Occupational viral hepatitis - An acute problem of hospital hygiene
L'hépatite virale professionnelle - Problème aigu d'hygiène hospitalière. [in French]
Statistical data illustrating the magnitude of this problem. Hazards presented by healthy chronic virus carriers, who are more numerous in the hospital environment than in the general population. Economic data (in France, viral hepatitis accounts for 11.6% of occupational diseases). Epidemiological analysis of occupational viral hepatitis at the university hospital of Montpellier, France. Prevention: technical aspects (routine screening for HB antigen, isolation of antigen carriers, observance of hygiene rules); educational aspects (information and education of personnel, teaching of strict rules of hygiene and disinfection); administrative aspects (diagnostic criteria, obligatory notification).

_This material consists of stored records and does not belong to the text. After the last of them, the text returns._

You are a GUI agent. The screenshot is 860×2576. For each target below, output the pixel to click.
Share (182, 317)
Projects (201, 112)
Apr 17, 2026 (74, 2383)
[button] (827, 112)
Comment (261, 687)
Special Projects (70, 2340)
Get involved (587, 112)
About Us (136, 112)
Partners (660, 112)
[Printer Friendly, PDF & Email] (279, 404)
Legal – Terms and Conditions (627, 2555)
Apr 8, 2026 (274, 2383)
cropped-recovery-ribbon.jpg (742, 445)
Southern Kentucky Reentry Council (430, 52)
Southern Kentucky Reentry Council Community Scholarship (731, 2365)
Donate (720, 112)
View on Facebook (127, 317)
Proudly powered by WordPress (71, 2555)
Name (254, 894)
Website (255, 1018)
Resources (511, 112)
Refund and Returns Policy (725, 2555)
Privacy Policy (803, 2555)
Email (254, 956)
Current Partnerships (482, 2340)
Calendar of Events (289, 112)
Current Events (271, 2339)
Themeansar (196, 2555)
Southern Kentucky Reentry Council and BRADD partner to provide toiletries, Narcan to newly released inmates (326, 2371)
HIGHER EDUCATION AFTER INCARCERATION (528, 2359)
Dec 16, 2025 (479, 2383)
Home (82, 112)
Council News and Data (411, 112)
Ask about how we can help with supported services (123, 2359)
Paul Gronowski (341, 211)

Archives des maladies professionnelles, Sep.1975, Vol.36, No.9, p.465-475. 16 ref.
Thomson S., Inwood M.J.
Laboratory-acquired hepatitis B.
Letter to the editor proposing a method to overcome the high risk of hepatitis when Coombs test material is transferred from test tubes to slides for microscopic reading. An inversion microscope equipped with a viewing holder for 10x75mm tubes is used, allowing agglutination patterns to be directly assessed in the tube, so avoiding transfer of hazardous material. Visual assessment is considered as accurate as the traditional slide and pipette method, and the cost of the microscope is quickly recovered in savings due to the fact that additional slides and pipettes are not required.
Lancet, 28 Feb. 1976, Vol.1, No.7957, p.489.

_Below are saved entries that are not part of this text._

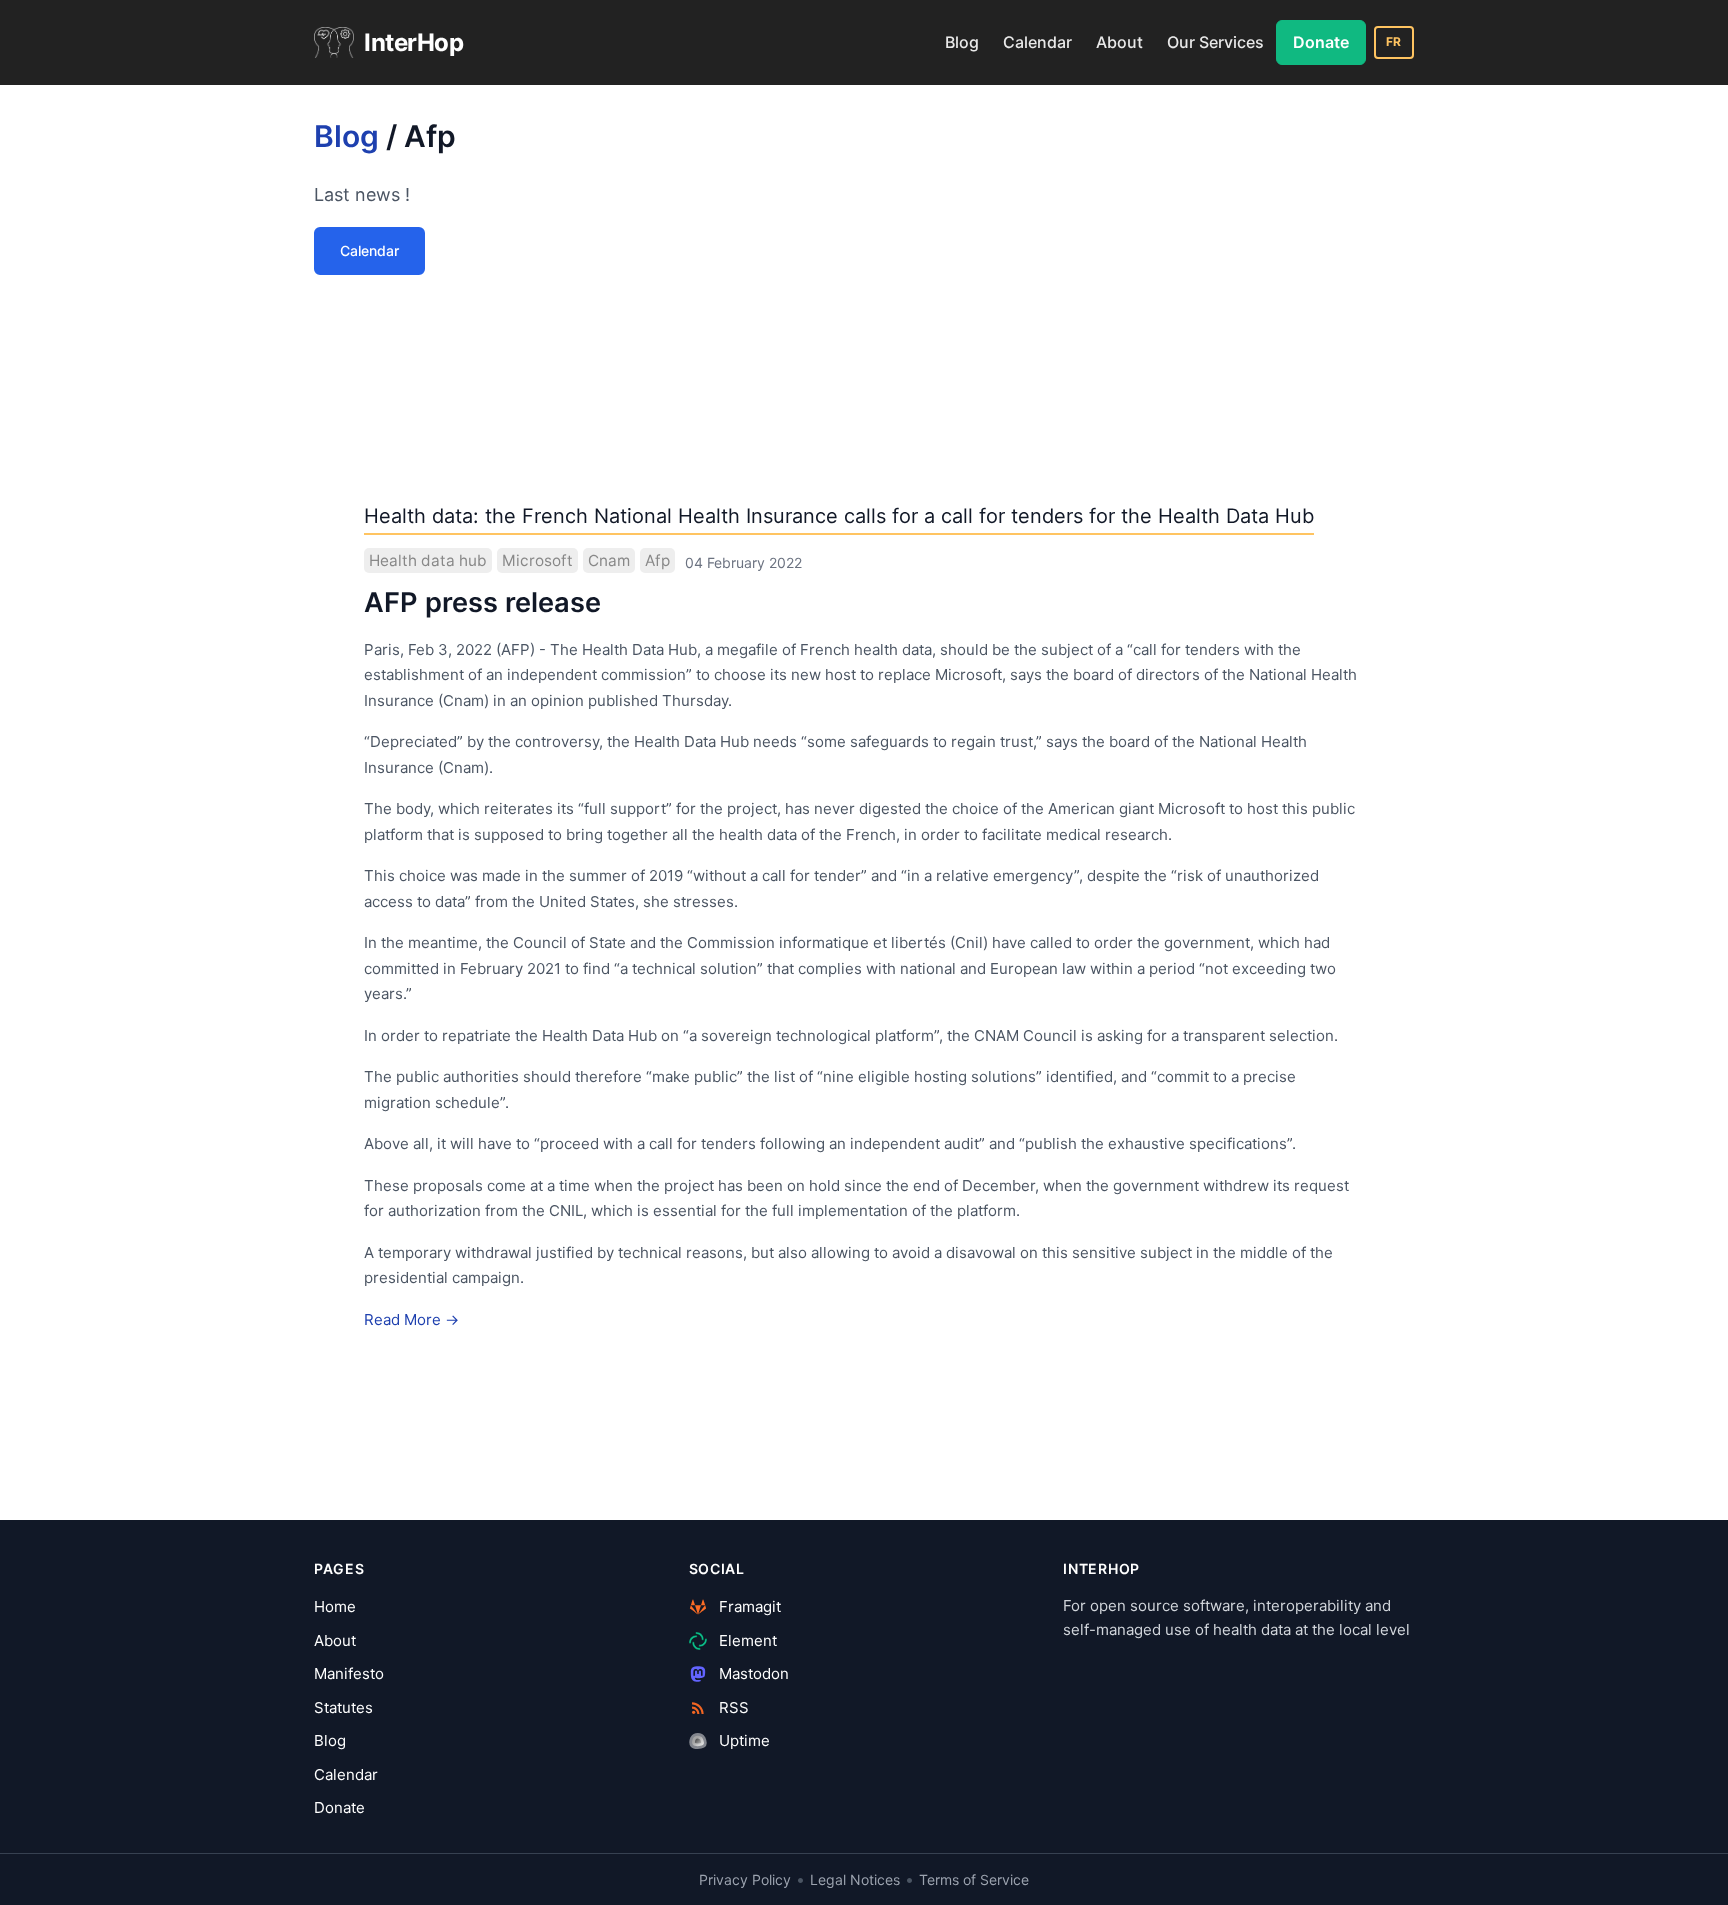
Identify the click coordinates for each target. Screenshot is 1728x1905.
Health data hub (428, 560)
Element (746, 1640)
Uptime (742, 1740)
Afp (657, 560)
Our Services (1215, 42)
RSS (732, 1707)
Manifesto (349, 1673)
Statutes (343, 1707)
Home (335, 1606)
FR (1394, 41)
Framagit (748, 1606)
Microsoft (537, 560)
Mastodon (752, 1673)
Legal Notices (855, 1879)
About (1119, 42)
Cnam (609, 560)
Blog (962, 42)
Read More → (411, 1319)
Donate (1321, 42)
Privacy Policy (745, 1879)
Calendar (1037, 42)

Durfee P.T., Pullen M.M., Currier R.W., Parker R.L.
Human psittacosis associated with commercial processing of turkeys.
After an introduction tracing the incidence of psittacosis epidemics in the USA, this report describes investigations of a series of such epidemics at turkey-processing plants, mainly in Texas, in May-Aug. 1974, involving 114 workers. The incidence in 80 workers at 3 plants is classified by occupation: the attack rate was directly related to exposure to the viscera and faeces of infected turkeys. Workers exposed to live birds did not fall ill. Serological studies suggested that non-clinical psittacosis may be relatively common in persons associated with turkeys. Control measures included screening turkey flocks before slaughter and treatment of infected birds.
Journal of the American Veterinary Medical Association, 1 Nov. 1975, Vol.167, No.9, p.804-808. Illus. 11 ref.
Grady D.F., Lee V.A.
Hepatitis B immune globulin - Prevention of hepatitis from accidental exposure among medical personnel.
Less than 1% of medical workers who were anti-HBs-positive developed hepatitis, against 11% of anti-HBs-negative subjects. Trials were performed with immune-serum globulin preparations of varying titres. The incidence of hepatitis in groups passively immunised with globulin having a titre of 1:50, 1:5,000 and 1:500,000, respectively, was 7, 5, and 2%. The significantly lower incidence in the last group (p<0.25) was offset by additional cases found at follow-up after 9 months. Various psssible explanations of this delayed onset are put forward.
New England Journal of Medicine, 20 Nov. 1975, Vol.293, No.21, p.1067-1070. Illus. 8 ref.